Next generation sequencing information management and analysis system for Galaxy
Next generation sequencing technologies like Illumina, SOLiD and 454 have provided core facilities with the ability to produce large amounts of sequence data. Along with this increased output comes the challenge of managing requests and samples, tracking sequencing runs, and automating downstream analyses.
Our group at Massachusetts General Hospital approached these challenges by developing a sample submission and tracking interface on top of the web-based Galaxy data integration platform. It provides a front end for biologists to enter their sample details and monitor the status of a project. For lab technicians doing the sample preparation and sequencing work, the system tracks sample states via a set of progressive queues providing data entry points at each step of the process. On the back end, an automated analysis pipeline processes data as it arrives off the sequencer, uploading the results back into Galaxy.
This post will show videos of the interface in action, describe installation and extension of the system, and detail the implementation architecture.
Front-end usage
Researcher sample entry
Biologists use a local Galaxy server as an entry point to submit samples for sequencing. This provides a familiar interface and central location for both entering sample information and retrieving and analyzing the sequencing data.
Practically, a user begins by browsing to the sample submission page. There they are presented with a wizard interface which guides them through entry of sample details. Multiplexed samples are supported through a drag and drop interface.
When all samples are entered, the user submits them as a sequencing project. This includes billing information and a project name to facilitate communication between the researcher and the core group about submissions. Users are able to view their submissions grouped as projects and track the state of constructs. Since we support a number of services in addition to sequencing — like library construction, quantitation and validation — this is a valuable way for users to track and organize their requests.

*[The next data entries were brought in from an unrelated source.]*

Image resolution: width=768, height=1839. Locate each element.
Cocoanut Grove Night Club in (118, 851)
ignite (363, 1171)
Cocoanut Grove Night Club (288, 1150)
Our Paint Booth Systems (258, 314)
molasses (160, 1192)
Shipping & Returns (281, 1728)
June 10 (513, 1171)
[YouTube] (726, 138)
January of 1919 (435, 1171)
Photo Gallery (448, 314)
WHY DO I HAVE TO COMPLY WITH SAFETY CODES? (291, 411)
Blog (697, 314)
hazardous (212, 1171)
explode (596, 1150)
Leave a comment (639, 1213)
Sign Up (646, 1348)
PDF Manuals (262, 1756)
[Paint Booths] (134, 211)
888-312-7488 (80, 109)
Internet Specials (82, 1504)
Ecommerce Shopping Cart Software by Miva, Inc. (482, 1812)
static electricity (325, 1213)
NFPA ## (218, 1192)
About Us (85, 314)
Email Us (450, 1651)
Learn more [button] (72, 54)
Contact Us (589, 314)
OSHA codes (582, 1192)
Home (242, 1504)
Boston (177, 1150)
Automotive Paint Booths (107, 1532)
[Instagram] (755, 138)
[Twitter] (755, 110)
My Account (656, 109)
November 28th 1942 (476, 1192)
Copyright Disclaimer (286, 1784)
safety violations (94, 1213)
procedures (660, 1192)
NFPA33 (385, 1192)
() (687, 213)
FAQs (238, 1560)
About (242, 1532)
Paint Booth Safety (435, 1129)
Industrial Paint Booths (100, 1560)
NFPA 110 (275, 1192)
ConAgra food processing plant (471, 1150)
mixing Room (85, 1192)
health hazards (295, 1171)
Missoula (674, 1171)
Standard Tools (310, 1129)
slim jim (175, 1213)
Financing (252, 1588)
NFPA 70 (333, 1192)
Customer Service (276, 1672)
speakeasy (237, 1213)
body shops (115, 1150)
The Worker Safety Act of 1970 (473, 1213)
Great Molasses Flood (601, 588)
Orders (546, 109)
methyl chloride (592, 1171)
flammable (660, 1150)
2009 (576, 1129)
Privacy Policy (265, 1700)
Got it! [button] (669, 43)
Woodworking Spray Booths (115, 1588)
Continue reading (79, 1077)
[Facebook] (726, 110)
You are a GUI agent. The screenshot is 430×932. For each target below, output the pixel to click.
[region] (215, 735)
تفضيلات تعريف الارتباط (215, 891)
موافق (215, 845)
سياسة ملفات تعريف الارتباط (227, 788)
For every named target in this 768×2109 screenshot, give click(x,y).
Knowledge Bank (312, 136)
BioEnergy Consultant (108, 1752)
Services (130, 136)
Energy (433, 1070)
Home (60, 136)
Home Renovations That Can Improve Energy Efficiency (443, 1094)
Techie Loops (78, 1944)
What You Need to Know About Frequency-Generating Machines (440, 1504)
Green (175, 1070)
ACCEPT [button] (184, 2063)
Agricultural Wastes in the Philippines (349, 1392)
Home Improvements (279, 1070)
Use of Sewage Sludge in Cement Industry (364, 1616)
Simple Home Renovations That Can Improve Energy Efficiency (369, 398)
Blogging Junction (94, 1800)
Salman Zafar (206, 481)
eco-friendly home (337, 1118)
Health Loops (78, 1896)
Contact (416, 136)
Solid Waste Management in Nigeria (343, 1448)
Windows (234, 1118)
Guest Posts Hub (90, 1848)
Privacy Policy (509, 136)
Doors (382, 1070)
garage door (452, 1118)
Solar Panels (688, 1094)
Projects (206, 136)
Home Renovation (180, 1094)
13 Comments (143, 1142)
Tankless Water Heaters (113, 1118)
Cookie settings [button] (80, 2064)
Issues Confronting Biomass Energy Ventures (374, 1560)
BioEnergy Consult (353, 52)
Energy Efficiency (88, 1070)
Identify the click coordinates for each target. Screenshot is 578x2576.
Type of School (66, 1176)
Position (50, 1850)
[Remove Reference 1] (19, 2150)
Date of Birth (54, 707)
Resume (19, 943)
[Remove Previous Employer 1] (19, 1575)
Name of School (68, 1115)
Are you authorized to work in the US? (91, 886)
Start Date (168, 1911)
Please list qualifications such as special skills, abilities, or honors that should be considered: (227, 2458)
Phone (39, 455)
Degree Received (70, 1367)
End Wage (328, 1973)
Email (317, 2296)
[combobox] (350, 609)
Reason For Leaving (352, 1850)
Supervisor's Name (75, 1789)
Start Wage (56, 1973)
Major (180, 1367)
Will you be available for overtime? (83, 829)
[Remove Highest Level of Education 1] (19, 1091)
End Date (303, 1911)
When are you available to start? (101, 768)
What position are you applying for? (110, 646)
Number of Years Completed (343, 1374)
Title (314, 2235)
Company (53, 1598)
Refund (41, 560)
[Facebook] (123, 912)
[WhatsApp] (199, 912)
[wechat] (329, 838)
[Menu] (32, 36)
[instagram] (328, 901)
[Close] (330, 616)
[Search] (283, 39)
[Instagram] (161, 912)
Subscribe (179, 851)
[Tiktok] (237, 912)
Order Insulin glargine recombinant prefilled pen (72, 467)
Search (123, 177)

Sequencing tracking and management
Administrators and sequencing technicians have access to additional functionality to help manage the internal sample preparation and sequencing workflow. The main sample tracking interface centers around a set of queues; each queue represents a state that a sample can be in. Samples move through the queues as they are processed, with additional information being added to the sample at each step. For instance, a sample in the ‘Pre-sequencing quantitation’ queue moves to the ‘Sequencing’ queue once it has been fully quantitated, with that quantitation information entered by the sequencing technician during the transition.
Assigning samples to flow cells occurs using a drag and drop jQueryUI interface. The design is flexible to allow for placing samples across multiple lanes or multiplexing multiple barcoded samples into a single lane.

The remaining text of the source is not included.